Sébastien Martin : Si nous voulons décarboner et accélérer les implantations industrielles en France, nous disposons déjà des outils nécessaires. Il faudrait surtout muscler la politique d’aménagement des collectivités pour dépolluer et verdir les sites existants, repenser les mobilités vers les zones industrielles, repenser les usages dans ces zones industrielles…
Cependant, la loi reprend certaines de nos propositions et comporte des avancées notables. Une planification du foncier industriel est instaurée à l'échelle régionale au travers des schémas régionaux d'aménagement, de développement durable et d'égalité des territoires (SRADDET) qui devront intégrer un objectif en matière de développement des activités industrielles. La loi avance également de deux ans la possibilité d’introduire des critères de production durable dans la commande publique, ce qui va dans le bon sens pour permettre aux collectivités de retenir des projets vertueux. Troisième exemple : les sites industriels clés en mains. Ce dispositif intéresse de nombreuses collectivités mais il est compliqué à appliquer, la loi le simplifie. La Banque des territoires devrait notamment investir un milliard d’euros entre 2023 et 2027 pour créer 50 sites « clés en main » pré-aménagés, en dépolluant des friches industrielles.
Néanmoins, certains aspects ont été omis dans cette loi, comme la fiscalité locale par exemple. La suppression des impôts économiques locaux a décorrélé le lien fiscal entre l’accueil d’une activité industrielle et le retour sur investissement pour la collectivité. Pour la moitié des intercommunalités, il faut plus de 10 ans aujourd’hui pour que la fiscalité couvre la dépense d’investissement. Cette durée est bien souvent moins longue pour des opérations de logements.
Vous êtes également président de la communauté d’agglomération du Grand Chalon depuis 2014. De quelle manière l’approche industrielle promue par Intercommunalités de France est-elle appliquée au sein de votre territoire ?
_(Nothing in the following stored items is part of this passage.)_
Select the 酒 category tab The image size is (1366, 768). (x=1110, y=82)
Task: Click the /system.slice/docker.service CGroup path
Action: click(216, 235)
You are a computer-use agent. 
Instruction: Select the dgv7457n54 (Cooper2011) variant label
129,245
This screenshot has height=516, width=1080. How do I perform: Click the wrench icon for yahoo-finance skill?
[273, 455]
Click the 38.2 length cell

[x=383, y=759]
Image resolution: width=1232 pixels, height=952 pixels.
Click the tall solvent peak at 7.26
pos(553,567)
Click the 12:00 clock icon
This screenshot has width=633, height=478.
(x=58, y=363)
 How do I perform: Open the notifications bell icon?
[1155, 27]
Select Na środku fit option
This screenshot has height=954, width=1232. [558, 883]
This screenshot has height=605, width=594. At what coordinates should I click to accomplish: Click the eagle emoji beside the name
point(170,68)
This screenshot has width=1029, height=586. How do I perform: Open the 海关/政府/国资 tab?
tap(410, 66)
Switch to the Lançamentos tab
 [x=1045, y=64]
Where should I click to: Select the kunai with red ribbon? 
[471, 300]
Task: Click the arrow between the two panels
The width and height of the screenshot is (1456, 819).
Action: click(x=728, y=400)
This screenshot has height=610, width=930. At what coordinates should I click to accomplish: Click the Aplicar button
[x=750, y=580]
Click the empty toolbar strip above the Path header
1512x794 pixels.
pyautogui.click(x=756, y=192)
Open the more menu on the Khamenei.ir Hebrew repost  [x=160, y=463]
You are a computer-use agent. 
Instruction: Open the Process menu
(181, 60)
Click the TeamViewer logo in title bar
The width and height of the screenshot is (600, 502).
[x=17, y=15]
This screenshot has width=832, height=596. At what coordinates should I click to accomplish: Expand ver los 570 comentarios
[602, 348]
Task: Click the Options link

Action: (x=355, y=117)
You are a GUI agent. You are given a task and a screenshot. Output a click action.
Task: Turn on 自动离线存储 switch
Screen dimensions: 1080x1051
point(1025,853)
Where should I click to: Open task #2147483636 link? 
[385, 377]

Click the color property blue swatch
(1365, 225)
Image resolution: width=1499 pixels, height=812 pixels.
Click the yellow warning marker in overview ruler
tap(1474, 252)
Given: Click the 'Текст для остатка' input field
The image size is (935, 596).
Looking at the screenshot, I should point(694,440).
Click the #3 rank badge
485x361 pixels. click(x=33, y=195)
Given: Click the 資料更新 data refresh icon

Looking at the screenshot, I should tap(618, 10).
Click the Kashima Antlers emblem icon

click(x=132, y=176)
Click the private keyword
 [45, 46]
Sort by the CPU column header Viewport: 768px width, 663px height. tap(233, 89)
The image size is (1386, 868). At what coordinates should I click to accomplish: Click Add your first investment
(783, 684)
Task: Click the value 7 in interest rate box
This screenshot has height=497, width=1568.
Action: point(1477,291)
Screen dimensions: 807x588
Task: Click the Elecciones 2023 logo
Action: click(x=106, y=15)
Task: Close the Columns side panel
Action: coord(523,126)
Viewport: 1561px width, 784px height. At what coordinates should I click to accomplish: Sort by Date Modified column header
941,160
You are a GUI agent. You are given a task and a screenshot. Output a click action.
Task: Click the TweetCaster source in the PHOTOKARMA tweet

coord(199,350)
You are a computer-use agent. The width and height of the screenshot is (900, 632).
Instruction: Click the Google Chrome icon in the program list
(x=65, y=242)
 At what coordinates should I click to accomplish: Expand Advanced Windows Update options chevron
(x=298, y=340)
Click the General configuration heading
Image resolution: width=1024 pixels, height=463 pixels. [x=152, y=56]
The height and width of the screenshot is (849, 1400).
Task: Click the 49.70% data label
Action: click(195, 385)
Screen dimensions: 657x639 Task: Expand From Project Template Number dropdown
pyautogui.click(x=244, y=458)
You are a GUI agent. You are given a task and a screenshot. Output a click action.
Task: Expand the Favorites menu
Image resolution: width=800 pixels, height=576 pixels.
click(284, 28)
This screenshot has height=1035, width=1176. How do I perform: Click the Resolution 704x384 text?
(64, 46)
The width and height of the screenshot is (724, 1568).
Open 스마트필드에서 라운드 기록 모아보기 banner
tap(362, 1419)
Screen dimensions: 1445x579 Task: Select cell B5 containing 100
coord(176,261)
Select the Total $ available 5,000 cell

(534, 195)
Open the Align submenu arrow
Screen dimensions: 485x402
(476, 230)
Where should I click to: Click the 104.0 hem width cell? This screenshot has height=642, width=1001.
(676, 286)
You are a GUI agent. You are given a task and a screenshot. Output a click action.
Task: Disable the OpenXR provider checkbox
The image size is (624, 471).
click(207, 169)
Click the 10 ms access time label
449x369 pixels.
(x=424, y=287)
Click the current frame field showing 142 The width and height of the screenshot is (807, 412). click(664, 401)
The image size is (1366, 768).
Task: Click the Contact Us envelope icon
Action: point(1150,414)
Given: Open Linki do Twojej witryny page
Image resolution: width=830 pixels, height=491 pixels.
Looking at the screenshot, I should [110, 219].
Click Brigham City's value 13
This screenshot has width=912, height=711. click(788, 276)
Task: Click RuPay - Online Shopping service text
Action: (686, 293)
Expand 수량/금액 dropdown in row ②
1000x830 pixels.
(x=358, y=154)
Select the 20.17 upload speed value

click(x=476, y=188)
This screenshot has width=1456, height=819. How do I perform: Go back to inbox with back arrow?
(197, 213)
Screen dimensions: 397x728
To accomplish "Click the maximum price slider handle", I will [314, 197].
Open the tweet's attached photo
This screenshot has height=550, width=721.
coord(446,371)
Sébastien Martin : En premier lieu, une intercommunalité doit savoir anticiper et pré-aménager un site avant de faite venir des industriels dans le cadre d’une politique dédiée. C’est ce qui est fait par exemple au niveau du Grand Chalon avec la requalification de la friche Kodak. Ensuite, il ne suffit pas de commercialiser un foncier à prix attractif. Une intercommunalité doit également proposer tout un écosystème qui facilite la vie des industriels : équipements mutualisés, politique de formation dédiée au niveau du bassin d’emplois… C’est dans cette logique que le Grand Chalon a créé, avec le soutien de l’État, de la région Bourgogne Franche-Comté et du département de Saône-et-Loire, l’Usinerie. Ce pôle d’innovation et de digitalisation pour l’industrie regroupe des experts, des acteurs de la formation mais aussi de l’innovation.
Quelle est l’importance de la logistique dans cette logique d’écosystème et d’attractivité pour les industriels ?
Sébastien Martin : C’est une fonction indispensable. Les intercommunalités doivent travailler avec les industriels pour identifier le plus tôt possible leurs besoins logistiques et ensuite planifier l’implantation de cette activité au mieux afin qu’elle s’articule parfaitement. C’est une condition sine qua non pour un fonctionnement pérenne d’une implantation industrielle.